Work task → Check each line of the listing, and copy it if it contains the word "Shopify".

Entries shown →
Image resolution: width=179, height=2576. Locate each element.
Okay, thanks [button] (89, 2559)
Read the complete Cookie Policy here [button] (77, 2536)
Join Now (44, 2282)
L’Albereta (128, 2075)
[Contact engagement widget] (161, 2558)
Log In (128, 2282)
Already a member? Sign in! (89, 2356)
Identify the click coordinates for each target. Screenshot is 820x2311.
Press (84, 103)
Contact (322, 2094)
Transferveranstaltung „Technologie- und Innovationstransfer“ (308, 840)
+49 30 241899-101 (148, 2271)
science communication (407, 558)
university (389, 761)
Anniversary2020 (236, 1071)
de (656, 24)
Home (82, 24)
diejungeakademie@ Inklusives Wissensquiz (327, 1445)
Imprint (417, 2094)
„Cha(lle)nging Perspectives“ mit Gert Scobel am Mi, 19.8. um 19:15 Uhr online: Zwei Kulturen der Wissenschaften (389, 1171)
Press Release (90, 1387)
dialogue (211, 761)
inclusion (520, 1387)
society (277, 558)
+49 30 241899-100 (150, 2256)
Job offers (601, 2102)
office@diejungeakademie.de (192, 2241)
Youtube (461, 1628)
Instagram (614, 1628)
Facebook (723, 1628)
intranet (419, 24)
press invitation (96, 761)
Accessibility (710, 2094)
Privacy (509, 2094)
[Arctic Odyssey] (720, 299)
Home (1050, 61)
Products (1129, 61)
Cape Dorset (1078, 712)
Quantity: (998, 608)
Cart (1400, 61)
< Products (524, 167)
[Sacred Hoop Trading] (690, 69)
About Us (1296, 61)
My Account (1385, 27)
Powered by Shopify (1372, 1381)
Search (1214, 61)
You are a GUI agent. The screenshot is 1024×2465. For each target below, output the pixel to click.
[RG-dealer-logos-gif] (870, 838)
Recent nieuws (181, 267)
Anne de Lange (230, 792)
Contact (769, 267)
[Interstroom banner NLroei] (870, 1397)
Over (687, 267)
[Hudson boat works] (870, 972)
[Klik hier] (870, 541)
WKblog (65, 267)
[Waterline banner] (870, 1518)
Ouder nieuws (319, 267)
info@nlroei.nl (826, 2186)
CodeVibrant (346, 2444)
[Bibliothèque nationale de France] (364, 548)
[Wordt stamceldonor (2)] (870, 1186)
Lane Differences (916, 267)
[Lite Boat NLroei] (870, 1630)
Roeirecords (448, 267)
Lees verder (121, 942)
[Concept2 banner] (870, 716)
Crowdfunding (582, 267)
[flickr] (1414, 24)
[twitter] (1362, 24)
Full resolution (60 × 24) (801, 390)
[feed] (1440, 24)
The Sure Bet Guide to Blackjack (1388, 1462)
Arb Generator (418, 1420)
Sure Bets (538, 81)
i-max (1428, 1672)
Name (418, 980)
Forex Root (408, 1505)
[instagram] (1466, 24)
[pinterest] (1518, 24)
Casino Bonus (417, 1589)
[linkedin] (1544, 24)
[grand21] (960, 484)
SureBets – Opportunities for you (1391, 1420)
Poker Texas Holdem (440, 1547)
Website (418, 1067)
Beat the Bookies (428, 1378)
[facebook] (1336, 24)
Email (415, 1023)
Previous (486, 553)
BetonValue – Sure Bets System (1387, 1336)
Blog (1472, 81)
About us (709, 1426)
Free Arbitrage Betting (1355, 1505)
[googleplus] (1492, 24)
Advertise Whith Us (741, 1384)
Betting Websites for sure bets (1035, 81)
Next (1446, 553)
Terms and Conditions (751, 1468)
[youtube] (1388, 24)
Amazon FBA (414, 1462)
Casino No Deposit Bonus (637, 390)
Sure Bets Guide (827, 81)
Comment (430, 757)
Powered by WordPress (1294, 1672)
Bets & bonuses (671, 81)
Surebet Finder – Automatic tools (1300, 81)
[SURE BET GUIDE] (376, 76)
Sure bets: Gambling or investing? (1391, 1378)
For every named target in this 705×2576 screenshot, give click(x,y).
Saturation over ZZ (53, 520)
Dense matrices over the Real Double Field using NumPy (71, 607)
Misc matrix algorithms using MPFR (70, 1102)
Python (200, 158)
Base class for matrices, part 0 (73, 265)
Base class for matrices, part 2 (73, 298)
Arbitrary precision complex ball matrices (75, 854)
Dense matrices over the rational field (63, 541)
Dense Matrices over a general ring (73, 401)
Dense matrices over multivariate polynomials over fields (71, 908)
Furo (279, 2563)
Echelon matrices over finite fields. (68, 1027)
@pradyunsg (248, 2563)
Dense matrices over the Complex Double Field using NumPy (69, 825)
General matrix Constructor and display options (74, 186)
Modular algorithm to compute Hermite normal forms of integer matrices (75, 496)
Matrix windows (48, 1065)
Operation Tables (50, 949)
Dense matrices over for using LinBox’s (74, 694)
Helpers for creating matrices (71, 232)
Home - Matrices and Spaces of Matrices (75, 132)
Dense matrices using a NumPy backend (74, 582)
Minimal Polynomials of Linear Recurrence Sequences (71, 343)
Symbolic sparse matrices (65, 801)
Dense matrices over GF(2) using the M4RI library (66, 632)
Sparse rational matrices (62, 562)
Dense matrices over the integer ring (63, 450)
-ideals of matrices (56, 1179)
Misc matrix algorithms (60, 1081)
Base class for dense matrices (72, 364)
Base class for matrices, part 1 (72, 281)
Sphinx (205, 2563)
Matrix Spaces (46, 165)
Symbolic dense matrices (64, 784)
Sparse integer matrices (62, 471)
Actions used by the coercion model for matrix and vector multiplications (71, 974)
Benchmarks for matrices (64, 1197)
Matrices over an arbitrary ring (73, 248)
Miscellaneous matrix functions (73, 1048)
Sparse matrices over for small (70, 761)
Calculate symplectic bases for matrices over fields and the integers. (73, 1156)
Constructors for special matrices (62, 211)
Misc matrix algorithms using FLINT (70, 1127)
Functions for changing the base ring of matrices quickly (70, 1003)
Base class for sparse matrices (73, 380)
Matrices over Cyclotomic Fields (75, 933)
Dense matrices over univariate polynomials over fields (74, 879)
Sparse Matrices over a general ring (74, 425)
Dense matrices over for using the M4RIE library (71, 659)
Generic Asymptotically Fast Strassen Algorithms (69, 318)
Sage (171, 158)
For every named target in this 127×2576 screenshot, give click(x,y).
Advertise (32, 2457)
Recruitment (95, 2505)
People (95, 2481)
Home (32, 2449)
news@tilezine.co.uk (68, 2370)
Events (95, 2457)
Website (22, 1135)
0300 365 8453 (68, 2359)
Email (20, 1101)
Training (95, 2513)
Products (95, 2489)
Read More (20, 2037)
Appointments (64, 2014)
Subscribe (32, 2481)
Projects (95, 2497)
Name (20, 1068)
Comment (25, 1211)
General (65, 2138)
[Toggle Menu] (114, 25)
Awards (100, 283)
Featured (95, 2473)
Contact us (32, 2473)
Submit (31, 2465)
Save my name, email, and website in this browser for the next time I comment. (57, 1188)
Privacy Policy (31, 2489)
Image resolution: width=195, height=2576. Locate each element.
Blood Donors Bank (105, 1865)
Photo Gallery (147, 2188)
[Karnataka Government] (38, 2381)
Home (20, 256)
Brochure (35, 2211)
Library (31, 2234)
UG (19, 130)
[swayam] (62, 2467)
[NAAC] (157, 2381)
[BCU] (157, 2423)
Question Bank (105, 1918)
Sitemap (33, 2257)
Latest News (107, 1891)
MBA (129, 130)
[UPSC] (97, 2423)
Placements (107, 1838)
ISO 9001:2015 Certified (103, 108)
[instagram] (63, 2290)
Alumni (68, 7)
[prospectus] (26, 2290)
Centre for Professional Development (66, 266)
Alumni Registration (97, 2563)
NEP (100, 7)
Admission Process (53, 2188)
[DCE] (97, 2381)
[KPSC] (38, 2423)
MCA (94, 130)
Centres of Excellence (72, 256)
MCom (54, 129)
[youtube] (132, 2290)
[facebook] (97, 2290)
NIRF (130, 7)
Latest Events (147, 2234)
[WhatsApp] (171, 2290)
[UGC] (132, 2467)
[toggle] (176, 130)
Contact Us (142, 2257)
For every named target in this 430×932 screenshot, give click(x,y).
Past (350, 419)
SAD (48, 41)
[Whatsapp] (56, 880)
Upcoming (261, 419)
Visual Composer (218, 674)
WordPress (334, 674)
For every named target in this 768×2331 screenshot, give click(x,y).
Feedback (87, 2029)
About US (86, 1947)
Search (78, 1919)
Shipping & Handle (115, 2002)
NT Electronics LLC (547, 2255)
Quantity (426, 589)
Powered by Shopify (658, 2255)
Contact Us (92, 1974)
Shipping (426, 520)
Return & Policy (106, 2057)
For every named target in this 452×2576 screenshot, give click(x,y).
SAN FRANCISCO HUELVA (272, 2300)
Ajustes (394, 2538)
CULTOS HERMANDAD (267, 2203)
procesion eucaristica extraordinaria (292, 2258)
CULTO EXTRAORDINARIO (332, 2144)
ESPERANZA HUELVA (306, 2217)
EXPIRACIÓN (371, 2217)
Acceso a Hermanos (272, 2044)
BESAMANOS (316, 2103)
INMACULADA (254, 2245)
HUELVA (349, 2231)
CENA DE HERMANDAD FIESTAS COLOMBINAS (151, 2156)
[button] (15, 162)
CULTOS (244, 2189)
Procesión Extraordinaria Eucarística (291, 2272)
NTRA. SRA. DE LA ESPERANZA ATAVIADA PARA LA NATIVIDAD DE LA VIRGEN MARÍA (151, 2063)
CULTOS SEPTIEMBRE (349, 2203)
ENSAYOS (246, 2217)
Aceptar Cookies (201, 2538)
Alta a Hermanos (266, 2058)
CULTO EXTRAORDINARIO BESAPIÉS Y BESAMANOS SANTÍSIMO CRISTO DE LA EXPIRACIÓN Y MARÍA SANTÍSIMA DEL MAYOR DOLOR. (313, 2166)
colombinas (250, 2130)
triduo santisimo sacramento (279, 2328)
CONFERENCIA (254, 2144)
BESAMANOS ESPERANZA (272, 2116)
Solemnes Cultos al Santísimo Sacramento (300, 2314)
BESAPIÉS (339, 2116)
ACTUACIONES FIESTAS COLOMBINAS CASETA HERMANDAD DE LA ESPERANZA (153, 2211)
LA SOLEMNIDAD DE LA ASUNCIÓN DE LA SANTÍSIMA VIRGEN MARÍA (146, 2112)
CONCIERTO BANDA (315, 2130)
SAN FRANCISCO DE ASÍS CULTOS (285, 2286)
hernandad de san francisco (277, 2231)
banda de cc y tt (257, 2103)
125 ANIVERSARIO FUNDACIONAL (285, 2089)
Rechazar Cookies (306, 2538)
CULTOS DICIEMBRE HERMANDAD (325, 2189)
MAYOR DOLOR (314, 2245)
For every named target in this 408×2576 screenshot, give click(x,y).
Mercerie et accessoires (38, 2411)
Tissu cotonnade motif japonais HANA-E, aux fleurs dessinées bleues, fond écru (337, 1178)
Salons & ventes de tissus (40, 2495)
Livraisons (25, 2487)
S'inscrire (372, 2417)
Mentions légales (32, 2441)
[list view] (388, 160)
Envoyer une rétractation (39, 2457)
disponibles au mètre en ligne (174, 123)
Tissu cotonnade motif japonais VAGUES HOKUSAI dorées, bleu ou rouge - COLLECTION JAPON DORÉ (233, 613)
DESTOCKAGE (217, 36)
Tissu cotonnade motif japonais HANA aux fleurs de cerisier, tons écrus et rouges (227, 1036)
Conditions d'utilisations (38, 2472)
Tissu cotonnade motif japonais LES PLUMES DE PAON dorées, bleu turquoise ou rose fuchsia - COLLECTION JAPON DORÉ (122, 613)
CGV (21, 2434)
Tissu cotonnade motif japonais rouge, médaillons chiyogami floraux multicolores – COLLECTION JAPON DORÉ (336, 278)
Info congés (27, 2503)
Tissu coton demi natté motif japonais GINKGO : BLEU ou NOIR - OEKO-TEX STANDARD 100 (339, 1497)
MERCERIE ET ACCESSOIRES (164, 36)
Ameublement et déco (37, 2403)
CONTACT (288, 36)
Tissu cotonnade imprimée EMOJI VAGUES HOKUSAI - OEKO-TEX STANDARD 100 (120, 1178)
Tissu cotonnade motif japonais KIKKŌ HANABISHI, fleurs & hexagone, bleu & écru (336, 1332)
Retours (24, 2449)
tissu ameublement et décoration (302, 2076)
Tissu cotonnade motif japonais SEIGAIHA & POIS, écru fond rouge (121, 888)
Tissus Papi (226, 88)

Exercise result →
Powered by Shopify (1372, 1381)
Powered by Shopify (658, 2255)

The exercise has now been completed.